··· EXCERPTED RECORDS ···

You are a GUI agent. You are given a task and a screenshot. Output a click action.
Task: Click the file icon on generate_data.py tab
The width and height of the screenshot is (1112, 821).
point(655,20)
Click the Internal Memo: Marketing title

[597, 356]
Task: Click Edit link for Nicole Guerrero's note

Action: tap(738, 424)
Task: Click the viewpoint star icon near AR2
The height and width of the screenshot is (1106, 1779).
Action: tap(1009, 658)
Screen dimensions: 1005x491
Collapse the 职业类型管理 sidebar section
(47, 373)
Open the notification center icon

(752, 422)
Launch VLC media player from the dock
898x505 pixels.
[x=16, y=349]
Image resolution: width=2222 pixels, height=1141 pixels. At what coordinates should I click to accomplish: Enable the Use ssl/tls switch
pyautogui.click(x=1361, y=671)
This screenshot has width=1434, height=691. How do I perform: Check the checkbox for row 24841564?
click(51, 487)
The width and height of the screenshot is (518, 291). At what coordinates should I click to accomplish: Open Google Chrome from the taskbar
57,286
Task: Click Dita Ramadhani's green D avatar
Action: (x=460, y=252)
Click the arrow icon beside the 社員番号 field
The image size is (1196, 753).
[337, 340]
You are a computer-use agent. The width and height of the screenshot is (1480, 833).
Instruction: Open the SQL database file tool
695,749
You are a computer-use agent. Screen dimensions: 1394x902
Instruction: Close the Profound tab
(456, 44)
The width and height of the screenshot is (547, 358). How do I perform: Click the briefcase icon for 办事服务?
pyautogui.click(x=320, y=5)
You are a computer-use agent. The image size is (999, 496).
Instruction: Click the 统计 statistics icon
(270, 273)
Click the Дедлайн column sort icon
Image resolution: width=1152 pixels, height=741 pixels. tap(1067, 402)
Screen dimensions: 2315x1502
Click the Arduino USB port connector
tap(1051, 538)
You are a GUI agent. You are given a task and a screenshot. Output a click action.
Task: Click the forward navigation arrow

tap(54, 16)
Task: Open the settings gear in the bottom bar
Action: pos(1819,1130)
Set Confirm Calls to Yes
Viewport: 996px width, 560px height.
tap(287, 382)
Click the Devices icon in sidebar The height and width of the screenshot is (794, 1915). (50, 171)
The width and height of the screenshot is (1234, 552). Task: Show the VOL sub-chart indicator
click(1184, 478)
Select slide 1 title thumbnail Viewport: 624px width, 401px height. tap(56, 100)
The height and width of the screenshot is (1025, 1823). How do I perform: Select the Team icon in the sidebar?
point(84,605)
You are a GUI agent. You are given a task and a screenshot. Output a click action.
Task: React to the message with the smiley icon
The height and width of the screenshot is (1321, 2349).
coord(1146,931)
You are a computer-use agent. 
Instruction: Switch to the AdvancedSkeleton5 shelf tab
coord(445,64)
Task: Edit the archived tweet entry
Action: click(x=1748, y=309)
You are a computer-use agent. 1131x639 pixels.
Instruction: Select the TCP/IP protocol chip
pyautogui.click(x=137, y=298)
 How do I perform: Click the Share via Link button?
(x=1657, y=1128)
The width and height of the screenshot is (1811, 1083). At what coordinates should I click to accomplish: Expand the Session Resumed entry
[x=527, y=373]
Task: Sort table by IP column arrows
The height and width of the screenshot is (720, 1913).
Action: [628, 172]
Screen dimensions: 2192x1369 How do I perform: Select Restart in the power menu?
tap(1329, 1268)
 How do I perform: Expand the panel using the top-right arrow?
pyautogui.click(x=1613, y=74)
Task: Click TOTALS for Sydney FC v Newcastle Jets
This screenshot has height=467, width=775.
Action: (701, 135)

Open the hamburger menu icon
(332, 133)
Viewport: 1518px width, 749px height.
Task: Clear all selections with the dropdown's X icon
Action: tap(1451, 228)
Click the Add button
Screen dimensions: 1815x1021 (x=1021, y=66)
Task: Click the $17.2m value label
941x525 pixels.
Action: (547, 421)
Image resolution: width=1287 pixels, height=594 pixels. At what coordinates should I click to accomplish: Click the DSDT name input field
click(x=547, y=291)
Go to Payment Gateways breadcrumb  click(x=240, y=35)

···

ACTIVITY:
Each line of the data that includes "computer" should be copied.

SOLUTION FOR THIS PROBLEM:
You are a computer-use agent. The width and height of the screenshot is (1480, 833).
You are a computer-use agent. Screen dimensions: 1394x902
You are a computer-use agent. The image size is (999, 496).
You are a computer-use agent. 
You are a computer-use agent. 1131x639 pixels.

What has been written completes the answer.